Manie Libbok akan menjadi pengatur serangan utama Afrika Selatan saat menjamu Inggris akhir pekan ini, setelah pelatih Rassie Erasmus memilihnya sebagai fly-half menggantikan Sacha Feinberg-Mngomezulu yang cedera. Keputusan ini mengejutkan banyak pihak karena mengesampingkan Handre Pollard, pahlawan kemenangan Piala Dunia 2019 dan 2023.
Dalam pengumuman skuad yang dirilis lebih dari lima hari sebelum kick-off, Erasmus melakukan empat perubahan dari tim yang mengalahkan Irlandia 24-13 pada November lalu. Grant Williams akan mengisi pos scrum-half, sementara Kurt-Lee Arendse kembali bermain di sayap. Di lini depan, Ox Nche menjadi loosehead prop, berduet dengan Malcolm Marx dan Thomas du Toit yang akan segera bergabung dengan Sharks setelah meninggalkan Bath.

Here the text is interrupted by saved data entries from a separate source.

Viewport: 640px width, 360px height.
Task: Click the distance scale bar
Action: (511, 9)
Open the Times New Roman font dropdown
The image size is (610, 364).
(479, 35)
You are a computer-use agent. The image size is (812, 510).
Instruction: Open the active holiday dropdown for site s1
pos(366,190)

Keputusan menurunkan Libbok menunjukkan kepercayaan Erasmus terhadap kedalaman skuad. Libbok, yang telah mengoleksi 145 poin dalam 28 caps, dinilai memiliki kecepatan dan kreativitas yang dibutuhkan untuk membongkar pertahanan Inggris. "Inggris adalah tim berkualitas, kami berharap mereka akan memberikan segalanya. Penting untuk memilih skuad yang menggabungkan pengalaman dengan pemain muda yang telah membuktikan diri," ujar Erasmus.

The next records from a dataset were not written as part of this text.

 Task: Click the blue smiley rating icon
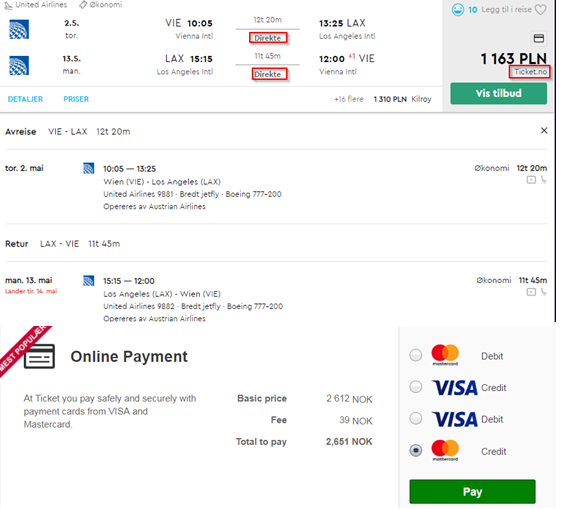pos(458,10)
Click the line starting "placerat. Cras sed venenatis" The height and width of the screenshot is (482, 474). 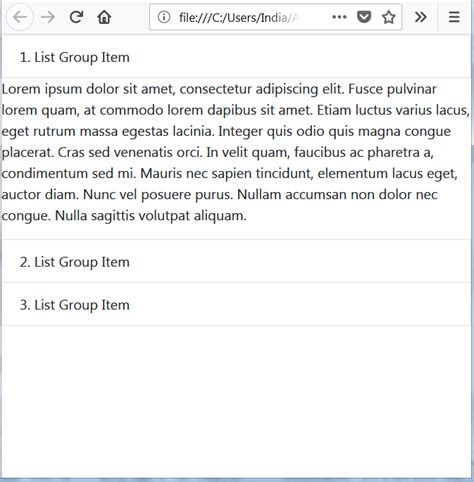pyautogui.click(x=218, y=153)
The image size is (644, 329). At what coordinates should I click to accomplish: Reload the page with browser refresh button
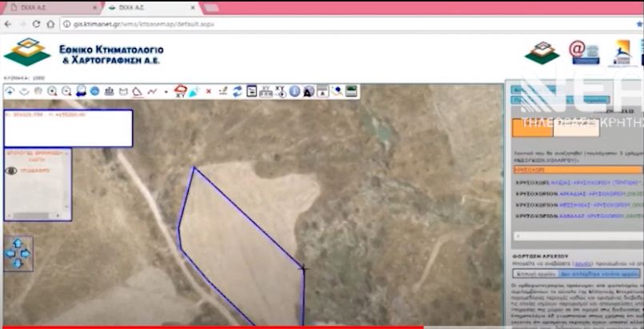point(37,24)
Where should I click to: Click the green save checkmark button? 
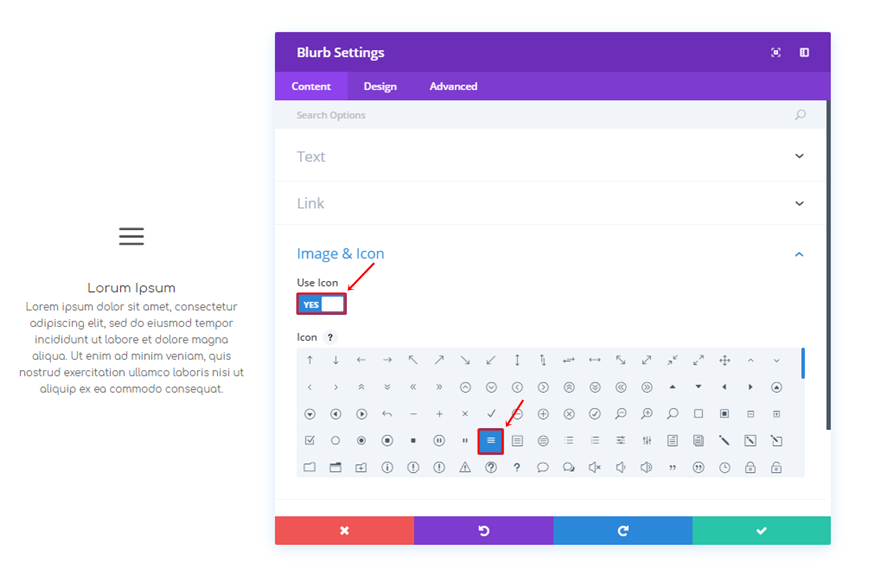tap(761, 531)
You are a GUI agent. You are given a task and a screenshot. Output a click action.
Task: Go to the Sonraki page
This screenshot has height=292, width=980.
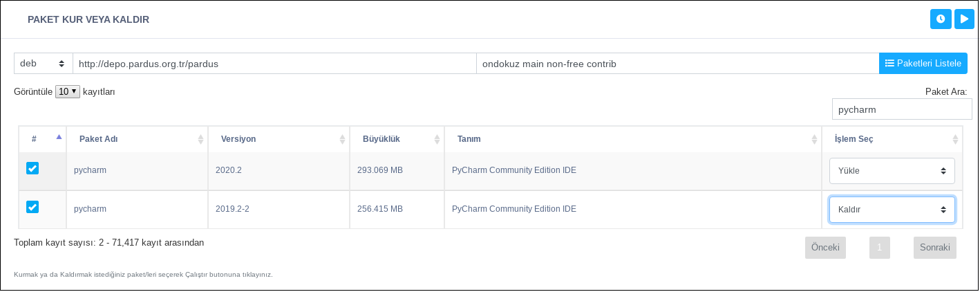pyautogui.click(x=934, y=248)
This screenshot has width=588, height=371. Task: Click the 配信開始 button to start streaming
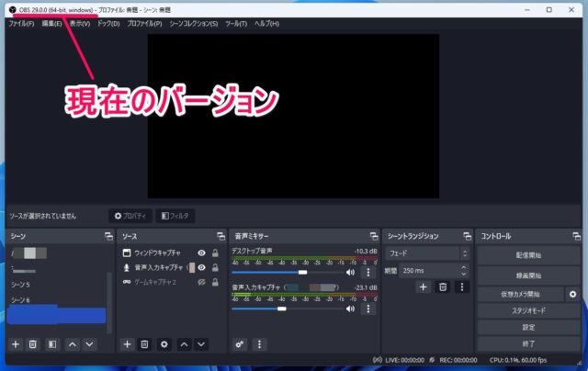(527, 254)
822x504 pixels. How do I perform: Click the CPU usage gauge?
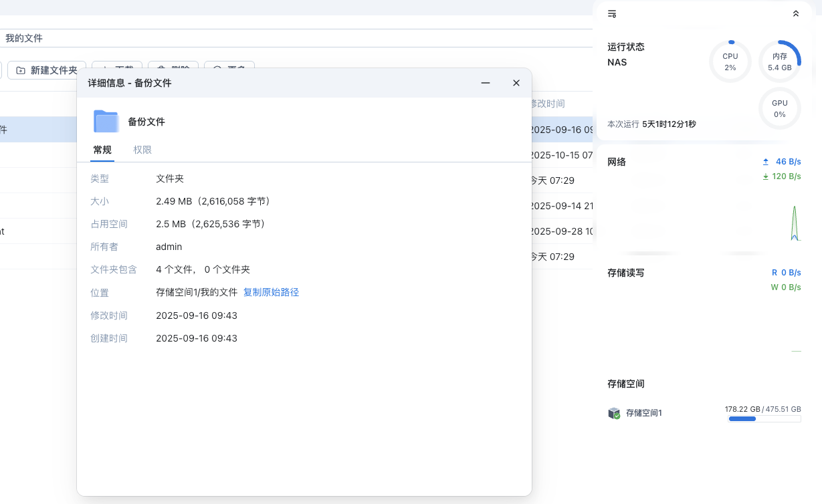730,61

Formasi yang diturunkan tetap mengandalkan barisan belakang yang solid. Eben Etzebeth, Siya Kolisi, dan Pieter-Steph du Toit menjadi tulang punggung paket depan yang berpengalaman. Sementara itu, Erasmus memilih bangku cadangan yang lebih konvensional dengan lima pemain spesialis forward, berbeda dengan eksperimen tujuh forward yang pernah dilakukannya. Mantan centre Harlequins, Andre Esterhuizen, tetap disiapkan sebagai flanker cadangan.

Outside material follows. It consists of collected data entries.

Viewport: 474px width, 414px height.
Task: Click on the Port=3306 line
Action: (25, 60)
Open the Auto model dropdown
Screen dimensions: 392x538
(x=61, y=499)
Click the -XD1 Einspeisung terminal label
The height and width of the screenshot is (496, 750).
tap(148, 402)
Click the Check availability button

Bagi penggemar rugby di Indonesia, laga ini menjadi tontonan menarik untuk melihat bagaimana Afrika Selatan mempersiapkan diri menghadapi tim kuat Eropa. Dengan rotasi pemain yang berani, Erasmus seolah ingin menguji sejauh mana kedalaman skuadnya sebelum menghadapi pertandingan-pertandingan krusial lainnya. Inggris, yang diprediksi akan menurunkan tim terbaiknya, dipastikan akan memberikan perlawanan sengit.
Pertanyaan besarnya, apakah keputusan memilih Libbok di atas Pollard akan membuahkan hasil? Atau justru menjadi bumerang bagi juara bertahan Piala Dunia? Jawabannya akan terlihat di lapangan akhir pekan ini.